Mas Imin menangkap lirikan Papa. Katanya kemudian, “Iya, akhir Mei besok Mas Imin mau coba dulu ikut USM ITB Terpusat, Zahra.”

“Tapi itu nggak Mas Imin banget. Mas Imin cocoknya jadi psikolog. Itu potensinya dia. Papa sama Mama harusnya ngebiarin Mas Imin milih jurusan sesuai potensinya…” Zahra tak bisa lagi membendung air mata. Ia juga tak mengerti mengapa ia harus sampai menangis hanya untuk mengungkap pendaman hati yang menyesakkannya selama ini. Para orang tua itu, anggap Zahra, tidak pernah tahu apa yang mampu Mas Imin perbuat untuk orang lain—untuk dirinya.

Para orang tua itu memandang Mas Imin dengan tanda tanya. Mas Imin membalas dengan cengiran yang menyatakan bahwa ia juga tak mengerti.

Zahra mengusap basah wajahnya dengan lengan. Sudah terlanjur. Masih menggebu-gebu inginnya untuk menentang orangtua. Suaranya mulai bergetar. “Jangan-jangan entar Zahra juga nggak boleh milih jurusan lain selain Kedokteran, padahal Zahra pinginnya masuk ke jurusan lain…”

“Lo, Zahra bukannya memang mau jadi dokter dari dulu?” suara Mama.

“Zahra mau ke mana memangnya?” tanya Papa.

“Tapi ya terserah Zahra aja deh,” suara Mama lagi.

Zahra tak tahan terus menangis sambil dilihati begitu. Tidak ada pula yang berinisiatif merangkulnya. Ia berdiri. “Nggak adil! Zahra boleh terserah tapi Mas Imin mau nggak mau harus masuk ITB!” jeritnya, sebelum menghambur ke kamarnya sendiri. Mata semua orang mengarah padanya sampai ia lenyap.

Kakek berdecak-decak. “Udah lama nggak liat dia kayak gitu.”

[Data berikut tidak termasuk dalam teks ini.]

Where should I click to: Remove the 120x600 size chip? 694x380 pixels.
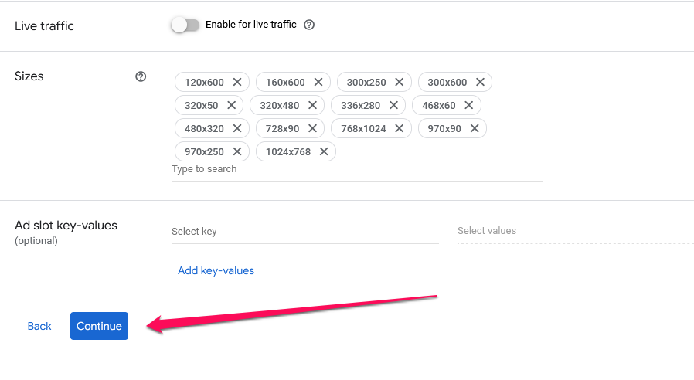237,83
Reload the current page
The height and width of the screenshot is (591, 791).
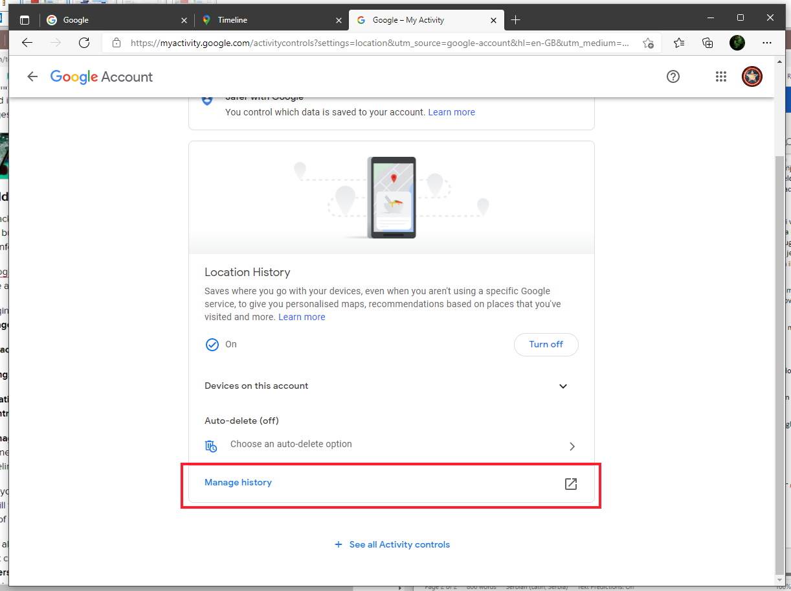[x=84, y=43]
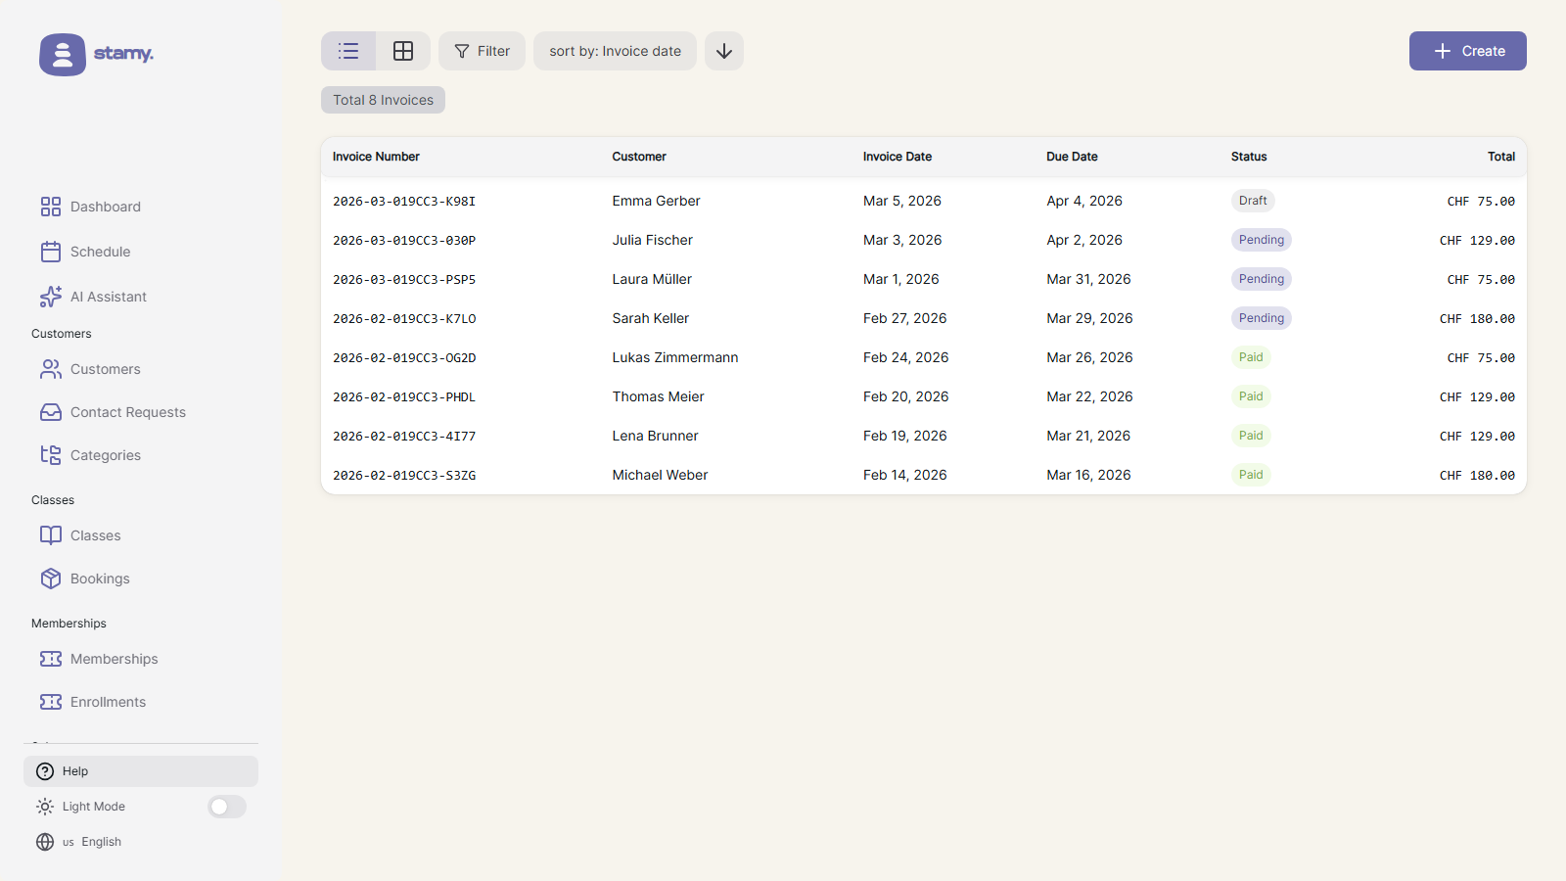Screen dimensions: 1566x881
Task: Sort by Due Date column header
Action: 1072,157
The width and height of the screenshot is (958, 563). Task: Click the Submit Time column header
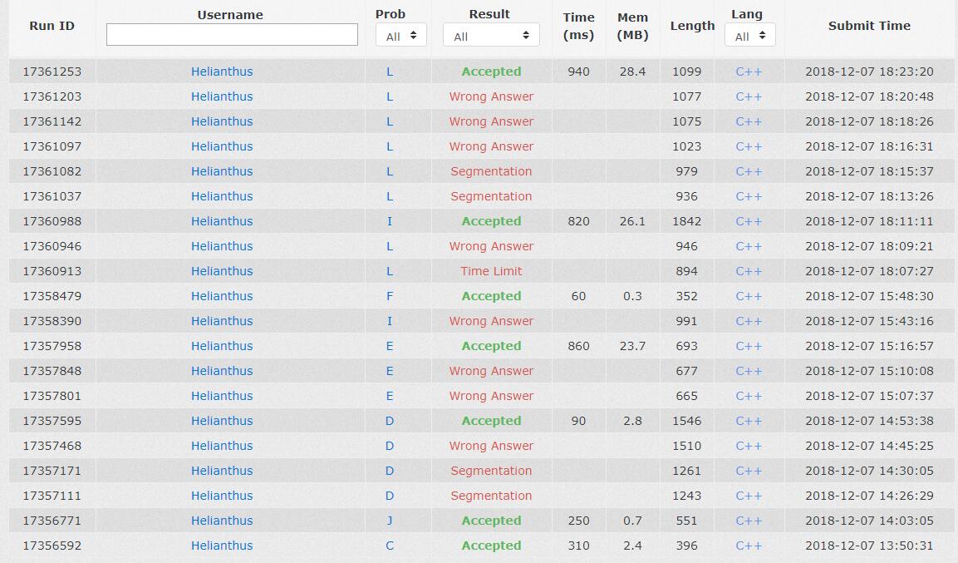click(x=869, y=26)
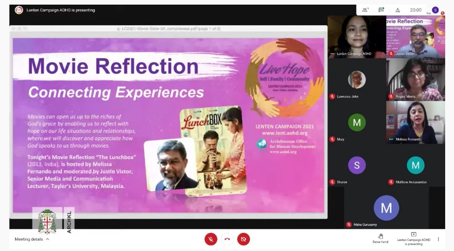Open the Lenten Campaign AOHD presenting menu
This screenshot has height=251, width=454.
pyautogui.click(x=414, y=238)
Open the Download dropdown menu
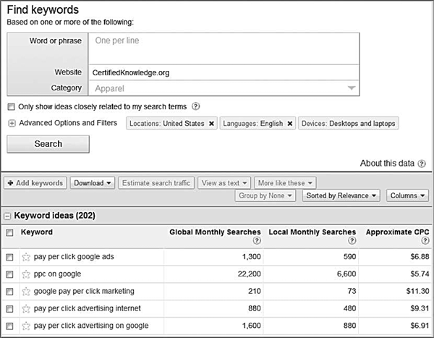 pos(93,183)
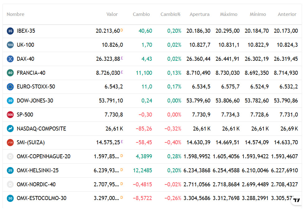Click the 'E' marker next to DAX-40 value
Image resolution: width=307 pixels, height=215 pixels.
122,58
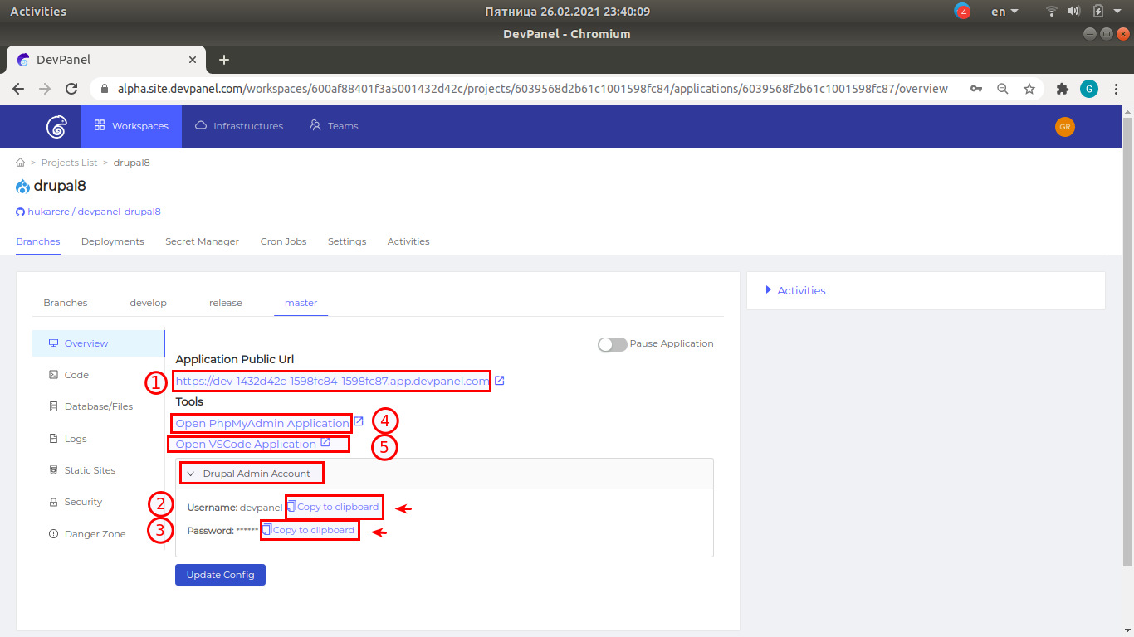The height and width of the screenshot is (637, 1134).
Task: Open Database/Files in the sidebar
Action: coord(98,406)
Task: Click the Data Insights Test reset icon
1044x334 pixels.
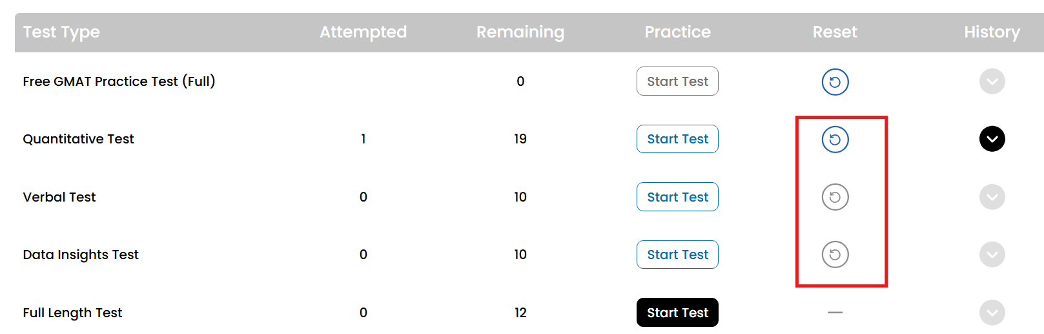Action: (x=835, y=255)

Papa dan Mama pura-pura tak mendengar perkataan Kakek. Memang kejadian barusan adalah suatu hal biasa yang mengiringi pelayaran bahtera rumah tangga mereka. Dari dulu Zahra sering tiba-tiba menangis tanpa sebab dan lari ke tempat sepi untuk sembunyi. Bagi mereka, hal tersebut belum jadi suatu hal serius yang harus segera ditangani karena setelahnya keadaan akan biasa-biasa lagi. Baru mereka sadari bahwa penyakit Zahra tersebut sudah lama tidak kambuh.

Namun yang terpenting sekarang adalah masa depan putra sulung mereka. Kata mereka, “Sekarang fokus belajar dulu, ya!”

Berjalan sambil terus menyeka air mata dengan lengan membuat Zahra menabrak Mas Ardi. Zahra tidak peduli. Hasrat ingin segera menangis puas-puas di kamarnya lebih besar ketimbang rasa malu. “Zahra, kenapa?” Mas Ardi terus bertanya seperti itu sampai Zahra membanting pintu kamar lalu menguncinya.

Zahra menghempaskan diri ke kasur. Membenamkan muka pada bantal. Ter­dengar usahanya menangis tanpa suara. Merutuki kecengengannya. Rasa malu kem­bali menghantam. Ia malu pada semua orang yang melihatnya menangis tadi. Ia malu karena telah mengatakan pada kawan-kawannya Mas Imin akan masuk Psi­kologi, padahal tidak. Ia malu karena telah menyemangati Mas Imin masuk Psi­kologi. Ia malu karena tidak bisa menahan rasa sebal pada Unan. Ia malu ka­re­na sudah berani menggertak Dean dan berprasangka buruk pada Arderaz. Ia malu ka­rena telah mengajukan diri sebagai presentator pada kawan-kawan sekelompok tu­gasnya. Ia malu karena telah begitu meniatkan diri untuk ke rumah Syifa ma­lam-malam. Ia malu karena telah termakan begitu saja omongan Zia. Ia juga malu pa­da Zaha dan Om Bahar, entah mengapa. Ia malu pada semua orang. Ia merasa ren­dah di hadapan mereka semua.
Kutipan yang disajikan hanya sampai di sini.